En la disputa política y programática sobre la comprensión del racismo brasileño y sobre los medios para su erradicación, merece mucha atención. La Red Globo, las ONG financiadas por grandes empresas y los influenciadores digitales sin ningún compromiso con las luchas sociales se lanzan abiertamente a esta disputa. Defienden que es posible luchar contra el racismo a través de pequeñas acciones individuales, o luchar contra la desigualdad a través de donaciones de grandes empresas – irrisorias en comparación con su capital – manteniendo la misma estructura social desigual y racista que nos trajo aquí. El Manifiesto «Mientras haya racismo no habrá democracia», afortunadamente, apunta en otra dirección, que merece ser desarrollada y estimulada. Y cuanto más lo sea, más organización colectiva y acciones prácticas se generarán a su alrededor.

En el contexto de esta disputa programática, merece destacarse la histórica participación de Silvio de Almeida en el programa Roda Viva, de la Red Cultura, el pasado lunes (22 de junio). Silvio subrayó el carácter estructural del racismo, sin dejar margen para soluciones individualistas. Y cuando dice que «Ser antirracista es, por lo tanto, incompatible con la defensa de las políticas de austeridad» y que «Ser antirracista es incompatible con todo lo que no sea la defensa del SUS (Sistema Único de Salud)», por la autoridad intelectual que conquistó, contribuye a la popularización de un programa de lucha y transformación antirracista que apunta a la imposibilidad de superar el racismo sin superar la desigualdad social y el sistema de explotación y opresión capitalista que genera esa desigualdad. Esta lucha política programática que se desarrolla hoy en las periferias, en la academia, en las organizaciones políticas y en los movimientos sociales, tendrá un alto perfil en las elecciones municipales de este año. Para ayudar a movilizar y organizar a los negros, que constituyen la mayoría de los trabajadores de nuestro país, y para señalar un camino político para superar el racismo, es fundamental que la agenda antirracista esté a la cabeza de los programas de los partidos de izquierda, pero también es vital que se amplíen los espacios para las candidaturas de negros.

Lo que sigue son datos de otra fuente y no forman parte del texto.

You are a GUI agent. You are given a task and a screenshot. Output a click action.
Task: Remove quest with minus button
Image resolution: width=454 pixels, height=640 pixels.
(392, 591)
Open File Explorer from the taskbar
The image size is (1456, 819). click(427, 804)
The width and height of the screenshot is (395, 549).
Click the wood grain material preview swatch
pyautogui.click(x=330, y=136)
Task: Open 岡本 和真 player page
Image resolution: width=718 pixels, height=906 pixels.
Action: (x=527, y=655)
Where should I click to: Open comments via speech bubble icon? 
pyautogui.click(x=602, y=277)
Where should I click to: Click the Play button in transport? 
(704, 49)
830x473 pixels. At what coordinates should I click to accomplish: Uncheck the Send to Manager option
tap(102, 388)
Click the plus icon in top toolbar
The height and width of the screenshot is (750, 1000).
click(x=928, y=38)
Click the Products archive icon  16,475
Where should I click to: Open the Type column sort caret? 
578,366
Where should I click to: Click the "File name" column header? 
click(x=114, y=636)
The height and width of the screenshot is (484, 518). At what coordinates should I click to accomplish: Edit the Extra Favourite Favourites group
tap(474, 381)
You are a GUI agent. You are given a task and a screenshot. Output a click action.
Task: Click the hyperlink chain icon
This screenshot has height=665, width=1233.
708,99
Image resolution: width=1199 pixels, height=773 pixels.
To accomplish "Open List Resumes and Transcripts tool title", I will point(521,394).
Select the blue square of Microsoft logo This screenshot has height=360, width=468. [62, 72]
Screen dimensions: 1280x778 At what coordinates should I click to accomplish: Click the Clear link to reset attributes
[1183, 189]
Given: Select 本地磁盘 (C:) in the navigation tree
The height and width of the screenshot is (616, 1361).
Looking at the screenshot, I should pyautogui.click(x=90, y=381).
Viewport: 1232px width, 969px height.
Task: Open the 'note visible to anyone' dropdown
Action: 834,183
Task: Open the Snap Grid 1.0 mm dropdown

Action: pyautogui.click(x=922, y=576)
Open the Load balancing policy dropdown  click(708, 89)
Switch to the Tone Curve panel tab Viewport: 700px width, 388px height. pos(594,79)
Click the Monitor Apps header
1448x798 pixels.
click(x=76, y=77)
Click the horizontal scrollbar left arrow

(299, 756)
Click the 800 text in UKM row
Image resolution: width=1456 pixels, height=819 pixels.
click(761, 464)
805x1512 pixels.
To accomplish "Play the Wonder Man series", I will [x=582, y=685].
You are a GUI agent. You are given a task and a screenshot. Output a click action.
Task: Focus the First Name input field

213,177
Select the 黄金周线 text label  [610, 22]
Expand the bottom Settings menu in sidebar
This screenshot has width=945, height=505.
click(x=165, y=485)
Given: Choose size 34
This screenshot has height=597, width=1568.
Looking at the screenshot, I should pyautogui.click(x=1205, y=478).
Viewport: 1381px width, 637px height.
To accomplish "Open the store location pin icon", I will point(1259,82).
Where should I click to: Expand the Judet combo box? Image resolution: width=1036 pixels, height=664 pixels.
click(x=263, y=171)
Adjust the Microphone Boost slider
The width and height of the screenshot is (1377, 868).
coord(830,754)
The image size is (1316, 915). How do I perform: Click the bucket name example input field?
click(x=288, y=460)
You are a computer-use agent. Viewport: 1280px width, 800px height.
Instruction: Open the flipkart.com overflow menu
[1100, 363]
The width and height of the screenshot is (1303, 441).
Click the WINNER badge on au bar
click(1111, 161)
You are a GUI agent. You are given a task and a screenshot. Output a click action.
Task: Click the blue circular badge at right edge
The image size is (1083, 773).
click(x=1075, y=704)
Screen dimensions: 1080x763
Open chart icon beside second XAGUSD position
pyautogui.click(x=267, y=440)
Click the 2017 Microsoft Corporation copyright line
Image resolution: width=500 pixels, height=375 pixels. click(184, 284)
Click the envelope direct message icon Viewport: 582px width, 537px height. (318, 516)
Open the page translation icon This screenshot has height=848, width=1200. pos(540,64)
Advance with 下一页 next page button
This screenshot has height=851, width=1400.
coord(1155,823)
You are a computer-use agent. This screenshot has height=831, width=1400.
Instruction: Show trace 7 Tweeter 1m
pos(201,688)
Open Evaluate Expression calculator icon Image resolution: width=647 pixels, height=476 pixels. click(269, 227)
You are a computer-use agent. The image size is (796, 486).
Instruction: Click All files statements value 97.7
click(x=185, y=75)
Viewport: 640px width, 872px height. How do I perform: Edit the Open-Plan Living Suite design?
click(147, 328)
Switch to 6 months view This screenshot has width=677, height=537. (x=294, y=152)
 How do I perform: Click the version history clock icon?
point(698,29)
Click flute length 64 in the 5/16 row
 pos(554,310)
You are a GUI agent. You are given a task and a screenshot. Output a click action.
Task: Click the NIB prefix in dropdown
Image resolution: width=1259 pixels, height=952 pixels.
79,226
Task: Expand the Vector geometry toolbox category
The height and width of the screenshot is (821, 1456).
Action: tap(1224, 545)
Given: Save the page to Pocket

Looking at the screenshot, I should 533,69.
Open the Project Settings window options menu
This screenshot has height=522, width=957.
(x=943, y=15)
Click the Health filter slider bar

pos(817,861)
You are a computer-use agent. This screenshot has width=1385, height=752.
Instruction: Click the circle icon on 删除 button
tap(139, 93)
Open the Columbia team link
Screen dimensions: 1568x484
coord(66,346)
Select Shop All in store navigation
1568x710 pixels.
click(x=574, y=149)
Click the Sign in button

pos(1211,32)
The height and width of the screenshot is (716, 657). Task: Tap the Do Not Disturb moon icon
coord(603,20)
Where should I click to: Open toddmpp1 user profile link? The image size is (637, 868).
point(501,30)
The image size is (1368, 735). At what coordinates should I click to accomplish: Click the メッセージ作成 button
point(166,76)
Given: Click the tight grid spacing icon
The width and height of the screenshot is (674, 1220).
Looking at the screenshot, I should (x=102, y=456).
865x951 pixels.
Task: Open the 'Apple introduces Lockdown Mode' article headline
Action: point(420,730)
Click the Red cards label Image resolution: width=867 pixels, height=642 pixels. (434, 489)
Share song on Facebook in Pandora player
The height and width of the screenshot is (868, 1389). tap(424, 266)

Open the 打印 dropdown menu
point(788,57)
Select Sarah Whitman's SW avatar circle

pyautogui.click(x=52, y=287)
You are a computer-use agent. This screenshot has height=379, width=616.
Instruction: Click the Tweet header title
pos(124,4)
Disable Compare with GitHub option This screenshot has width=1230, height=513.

En este sentido, una gran noticia viene de Belo Horizonte/Minas Gerais, donde el PSOL (Partido Socialismo y Libertad) ya se definió por la pre-candidatura de Áurea Carolina, mujer negra, madre y militante antirracista, actualmente diputada federal por el partido, o también la noticia de que Renata Souza, diputada del PSOL en Río de Janeiro, ha anunciado su pre-candidatura para la alcaldía de Río de Janeiro. Al igual que en el movimiento Vidas Negras Importan, una vez más las mujeres negras se sitúan a la vanguardia de la transformación social y la reorganización política de nuestro país y del mundo.